Changes in Cardiorespiratory Variables in Response to Large Infarct

Seven weeks following left coronary artery ligation, large infarct rats had both increased LVEDP and right ventricular (RV) weight (Table 1) consistent with elevated pulmonary artery pressures due to left ventricular failure induced CHF. Myocardial infarcts varied from 0 to 48% of left ventricular (LV) circumference and correlated linearly with LVEDP prior to lung harvest (R²= 0.772, P ≤ 0.001). As previously², the large infarct group with an LVEDP approximating 24mmHg resulted in an increase in dry lung weight without lung oedema (Table 1).

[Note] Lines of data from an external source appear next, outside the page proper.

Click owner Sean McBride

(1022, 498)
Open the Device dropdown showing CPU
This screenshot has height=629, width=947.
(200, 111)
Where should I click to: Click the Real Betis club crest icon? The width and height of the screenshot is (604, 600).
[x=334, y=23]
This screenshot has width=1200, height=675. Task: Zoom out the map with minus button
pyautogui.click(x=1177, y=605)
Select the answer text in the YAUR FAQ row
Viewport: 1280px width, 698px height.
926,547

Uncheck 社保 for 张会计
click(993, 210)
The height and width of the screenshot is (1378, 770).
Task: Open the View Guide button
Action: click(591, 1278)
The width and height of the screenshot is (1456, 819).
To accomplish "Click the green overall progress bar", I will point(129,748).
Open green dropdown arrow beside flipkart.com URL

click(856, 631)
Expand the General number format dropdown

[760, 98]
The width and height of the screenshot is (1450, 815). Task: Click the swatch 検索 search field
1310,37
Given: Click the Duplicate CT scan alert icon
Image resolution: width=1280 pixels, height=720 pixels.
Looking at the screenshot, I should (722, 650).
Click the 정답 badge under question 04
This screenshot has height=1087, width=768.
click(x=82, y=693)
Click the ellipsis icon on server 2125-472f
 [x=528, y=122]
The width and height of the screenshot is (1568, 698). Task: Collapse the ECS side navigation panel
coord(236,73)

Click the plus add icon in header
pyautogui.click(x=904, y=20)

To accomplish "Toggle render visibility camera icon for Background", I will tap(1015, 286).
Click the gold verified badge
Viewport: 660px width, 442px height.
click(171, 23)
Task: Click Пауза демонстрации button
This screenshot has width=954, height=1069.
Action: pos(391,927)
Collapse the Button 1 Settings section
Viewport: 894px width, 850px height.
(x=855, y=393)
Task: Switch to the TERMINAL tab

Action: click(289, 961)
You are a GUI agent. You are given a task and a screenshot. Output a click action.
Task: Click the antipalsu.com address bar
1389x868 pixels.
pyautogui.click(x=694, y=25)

Effect of Acute Elevation in Left Atrial Pressure in Isolated Perfused Lungs from rats with Chronic Left Ventricular Dysfunction

Isolated perfused lungs of control animals (<20% LV infarct) demonstrated a deterioration in lung tissue mechanics (Gtis and Htis) from left atrial pressure elevated to 15-20 cmH2O (Figure 1 A&B), and an increase in alveolar oedema following left atrial pressure elevation to 20cmH₂O (Table 2). However, both isolated perfused lung mechanics and lung water were unchanged in moderate and large infarct groups during incremental increase in left atrial pressure from 0 to 20cmH₂O. No change was observed in airway resistance (Raw) over the full range of left atrial pressures (Figure 1C), or in the volume of lymphatic drainage (lung efflux) calculated following left atrial pressure increase to 20cmH2O (Table 2). Observed versus predicted outcomes by mixed models analysis is included in the online supplemental material (Supplementary material online, Figure S1 & Table S3).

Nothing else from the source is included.